Let the tangents at $ S,T$ of $ \omega$ meet at $ Q$ For any point $ X$ denote by $ h_X$ the distance of the point $ X$ from line $ QO$ We have $ QT^2 = QA\cdot QB\implies \frac {QB}{QT} = \frac {QT}{QA}\implies \frac {QB}{QT} = \frac {QT}{QA} = \frac {QB - QT}{QT - QA} = \frac {TB}{TA}$ And since $ \frac {h_T}{h_A} = \frac {QT}{QA}$ we have $ \frac {h_T}{h_A} = \frac {TB}{TA}$ Since $ QO\perp TS$ $ PS\perp TS\iff PS||QO\iff h_P = h_S\iff h_A\cdot \frac {PO}{AO} = h_T\iff$ $ \frac {PO}{AO} = \frac {h_T}{h_A}\iff \frac {PO}{AO} = \frac {TB}{TA}\iff\Delta PAB\sim \Delta OAT\iff PB\perp AB$ $ QED$

Dear Mathlinkers, 1. (0) the circle going through S, A and B 2. (1) the circle tangent to AB and internally to 0 2. X the midpoint of the arc AB, not containing the point S 3. Tx the tangent to 0 at X 4. According to Reim's theorem applied to (0) and (1), Tx // ATB 5. 2 the circle with diameter PT 6. According to a converse of Reim's theorem aplied to (0) and (2), X, T and the second intersection of 0 and 2à (other than B) are collinear. 7. We are done... Sincerely Jean-Louis

Dear Jean-Louis, Can you please state the Reim's theorem? (I searched in google and almost all the hits refer to ML-AOPS) I know and can prove (without Reim's theorem) that $ X,T,S$ are collinear. But could not use it to solve this problem when I tried. So I want to understand your solution. Thank you very much Akashnil

Dear Mathlinkers, for the Reim's theorem (general case and particular case), for the two converses, see http://perso.orange.fr/jl.ayme then: à propos Sincerely Jean-Louis

I do not understand the language ...

vittasko wrote: Let $ ABC$ be a triangle with the circumcircle $ w = C(O,R)$ and let $ T$ , $ X$ be the intersections of $ BC$ , $ w$ respectively with the bisector of the angle $ \angle A$ . Through the vertex $ C$ we draw the perpendicular line to $ BC$ which intersects the external bisector of $ \angle A$ in the point $ P$ . Denote $ K\in OA\cap BP$ . Prove that $ KT\perp BC$ . Proof. Suppose w.l.o.g. $ b > c$ . Observe that $ \|\begin{array}{c} m(\angle KAB) = 90^{\circ} - C \\ \\ m(\angle KAP) = 90^{\circ} - \frac {B - C}{2} \\ \\ m(\angle APC) = 90^{\circ} - \frac {B - C}{2}\end{array}\|$ . Denote $ \|\begin{array}{c} D\in BC \\ \ AD\perp BC\end{array}\|$ . Therefore, $ \frac {KB}{KP} = \frac {AB}{AP}\cdot\frac {\sin\widehat {KAB}}{\sin\widehat {KAP}} =$ ${ |\frac {c\cdot\sin (90^{\circ} - C)}{AP\cdot \cos\frac {B - C}{2}}}| =$ $ \frac {c\cdot |\cos C|}{DC} = \frac cb$ . In conclusion, $ \frac {KB}{KP} = \frac {TB}{TC}$ $ \implies$ $ KT\parallel PC$ $ \implies$ $ KT\perp BC$ .
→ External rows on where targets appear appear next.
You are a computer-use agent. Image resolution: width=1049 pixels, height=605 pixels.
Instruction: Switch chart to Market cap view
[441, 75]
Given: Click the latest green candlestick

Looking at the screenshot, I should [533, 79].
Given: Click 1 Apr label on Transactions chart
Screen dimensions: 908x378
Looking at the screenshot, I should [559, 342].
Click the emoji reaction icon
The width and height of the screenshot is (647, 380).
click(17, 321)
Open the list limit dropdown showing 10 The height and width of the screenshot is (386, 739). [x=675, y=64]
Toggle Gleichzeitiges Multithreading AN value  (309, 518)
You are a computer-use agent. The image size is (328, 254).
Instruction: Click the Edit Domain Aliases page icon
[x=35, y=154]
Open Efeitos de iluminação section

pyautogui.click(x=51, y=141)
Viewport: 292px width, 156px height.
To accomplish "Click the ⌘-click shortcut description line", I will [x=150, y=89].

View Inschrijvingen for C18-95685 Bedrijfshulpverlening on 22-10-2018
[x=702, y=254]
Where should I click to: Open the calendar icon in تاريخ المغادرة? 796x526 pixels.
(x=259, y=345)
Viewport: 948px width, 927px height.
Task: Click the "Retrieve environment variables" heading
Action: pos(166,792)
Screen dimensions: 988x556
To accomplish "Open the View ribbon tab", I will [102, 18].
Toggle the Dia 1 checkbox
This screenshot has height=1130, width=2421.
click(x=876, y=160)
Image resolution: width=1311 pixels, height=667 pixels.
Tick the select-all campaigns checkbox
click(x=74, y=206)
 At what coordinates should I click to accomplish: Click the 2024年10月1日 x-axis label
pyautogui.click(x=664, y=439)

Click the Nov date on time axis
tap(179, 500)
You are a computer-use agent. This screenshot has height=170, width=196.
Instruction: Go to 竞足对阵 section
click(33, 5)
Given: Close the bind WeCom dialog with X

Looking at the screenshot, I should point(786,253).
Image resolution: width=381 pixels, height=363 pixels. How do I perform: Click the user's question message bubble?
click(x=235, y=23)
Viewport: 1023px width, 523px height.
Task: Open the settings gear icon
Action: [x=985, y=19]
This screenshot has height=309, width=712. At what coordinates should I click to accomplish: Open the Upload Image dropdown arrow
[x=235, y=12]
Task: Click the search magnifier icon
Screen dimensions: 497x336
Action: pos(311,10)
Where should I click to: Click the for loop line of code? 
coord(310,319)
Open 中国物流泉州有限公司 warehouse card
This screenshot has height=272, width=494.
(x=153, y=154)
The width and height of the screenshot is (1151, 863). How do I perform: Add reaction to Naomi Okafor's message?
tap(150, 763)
vittasko wrote: Let $ ABC$ be a triangle with the circumcircle $ w = C(O,R)$ and let $ T$ , $ X$ be the intersections of $ BC$ , $ w$ respectively with the bisector of the angle $ \angle A$ . Through the vertex $ C$ we draw the perpendicular line to $ BC$ which intersects the external bisector of $ \angle A$ in the point $ P$ . Denote $ K\in OA\cap BP$ . Prove that $ KT\perp BC$ . Proof (proiectively). Denote $ L\in BC\cap AP$ , the diameter $ [XY]$ , the line $ d$ for which $ K\in d$ , $ d\parallel PC$, i.e. $ d\perp BC$ and the points $ U\in AP\cap d$ , $ V\in PT\cap LK$ , $ W\in LK\cap PC$ , $ T_1\in d\cap AX$ , $ T_2\in d\cap BC$ . Observe that $ KU=KT_1$ because $ K\in AO$ - the $ A$-median in $ \triangle AXY$ and $ \overline {UKT_1}\parallel \overline {XOY}$ . Thus, the division $ \{B,C;L,T\}$ is harmonically $ \Longleftrightarrow$ the pencil $ P\{B,C;L,T\}$ is harmonically $ \Longleftrightarrow$ the divison $ \{K,W;L,V\}$ is harmonically. Therefore, $ KT_2\parallel WC$ $ \Longrightarrow$ $ KT_2=KU$ $ \Longrightarrow$ $ KT_1=KT_2$ $ \Longrightarrow$ $ T_1\equiv T_2\equiv T$ $ \Longrightarrow$ $ KT\perp BC$ .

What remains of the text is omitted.